Ugly is Beautiful!
“I’m a Barbie Girl, in a Plastic World …”
If that is how you feel when you dance, or how you feel about performers in a Tribal Fusion, or a Belly Dance show, then you’re in the right place! I recognize that feeling, and I am going to talk about how to change it with radical self-acceptance.
The Era of the plastic faces on the stage is over. It’s time to say “No More!” to fake expressions and to welcome real emotions instead. The emotions who make us Beautiful, even in our Ugliness, by showing the real and relatable imperfect nature of life. Why not?
The Ugly in the Art is a concept that all can respect. Art asserts the value of the Grotesque which has its own extreme beauty, because of the untamed intensity and interesting shapes and expressions it typically has.
In today’s world, however, we have lost the plot a bit and we don’t teach each other the artistic value of the concept of Ugly. A narrow aesthetic result in an end in itself, dictated by the Photoshop parameters or an Instagram filter.

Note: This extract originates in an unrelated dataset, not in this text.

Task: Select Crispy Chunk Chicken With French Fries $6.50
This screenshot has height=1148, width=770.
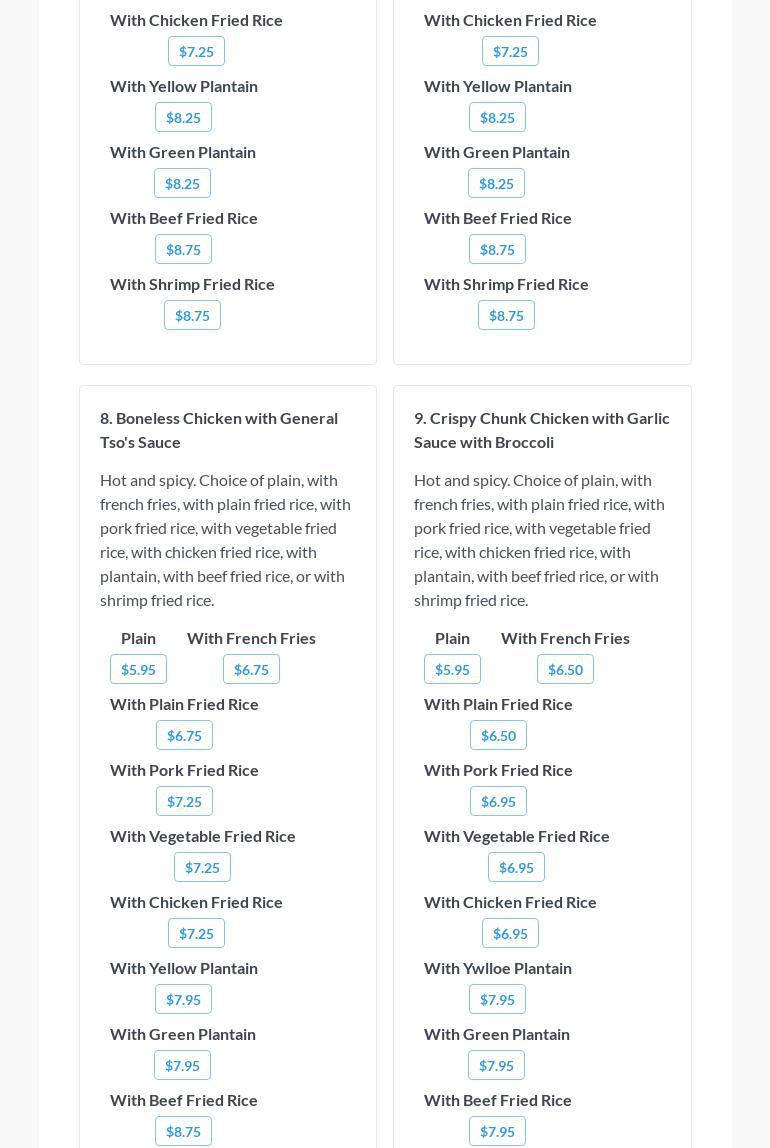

I have had more than enough of this sense of constraint that we (women especially) must look exactly Beautiful in some exact way, on stage or not. So how can we destroy these paralyzing limits that are we see on stage all the time? How can we convince our facial muscles to relax or contract as we feel, rather than in reaction to the spasms of anxiety and terror of performing?
Do you also feel the same too often, this ephemeral beauty that you have feigned leaves you with a sense of emptiness after the show? What do you think about it? What would you like to see and what have you seen so far?
Once, a colleague of mine came back to the backstage with a cramp in their jaw … It wasn’t because of any love affair, I swear, unless you mean the love affair with Dancing on the stage. Despite years of experience, from time to time we can all be victims of tension and performance anxiety that flows into this indomitable Plastic Face.
With a glance you can…
In this episode, let’s consider some simple exercises to regain power.
Divide and Conquer? It does not have to be that way. We can create teamwork between the emotional and the physical sphere.
I think one thing and I do another, as it often happens, but it does not have to happen now.
If I think I want to stay on a diet and a package of cookies evaporates in my mouth, it does not have to happen now.
If I think I want to express Love, and I think of my ex with my best friend, there will be nothing but a mime’s reaction to a double homicide on my face. Do you understand why it is so important to be focused and try to think about the right thing, to proactively express what you want rather than reactively expressing what happens to you?
Governing the mind is often a long and tempestuous process studded with meditation and consequent crisis of anxiety, alternating peace and stress, useless pseudo-control strategies and acts of courage in letting go to create new spaces in which to cram other things, often just as useless … No, I did not say Shoes. Who says shoes are useless? Preposterous!
So we start with 7 simple exercises, to unlock the gaze, because you know, the eyes are the mirror of the soul.
7. LOOK AT YOUR FINGER
This is an exercise I learned by studying Balinese Dance, while my beloved Guru was pleasantly beating me with a fan to encourage me to keep my arms up … For a moment I saw about 100 years of history of teaching techniques pass me in front of … But this is another story.
Ready? Arms outstretched and let’s place a hand in front of the face and one towards the front diagonal – both hands with the index pointing upwards.
Now, keeping your head still, shift your eyes from the index finger of one hand to the other. Keep your eyes open and your forehead relaxed. Don’t forget to breathe … And keep your arms stretched forward, thinking of me being beaten with the fan under my arms, where the skin is more sensitive …
6. ADD A HEAD SLIDE
Repeat the same thing but add a Head Slide. So we bring the head to the side, keeping the vertical axis. Be careful not to bring your ear down to your shoulder or your head to the front diagonal, because that is another exercise. The head moves only to the side, as if we wanted to listen to someone behind a door and we are going to press our ear to it.
We accompany this lateral slide of the head with the gaze, as in the previous exercise. This is a movement that we find in Balinese and Indian dance.
To be honest, many of the movements of the head that I later studied between Balinese and Indian Dances, I learned first from Totò, the Prince De Curtis, a very famous Italian actor from the past. Dig into the Italian cultural heritage and you will find movements and affirmations still in vogue all over the world … Totò Docet!
5. PLAY WITH FACIAL EXPRESSIONS
We continue with our eyes but now without using our hands. This time, we associate facial expressions that are contrary to each other. For example a smile to express Serenity, alternating with a frown to express Suspicion or Fear. You choose, keeping a quick change between one and the other. Don’t think about it too much, they must be natural with a quick changes.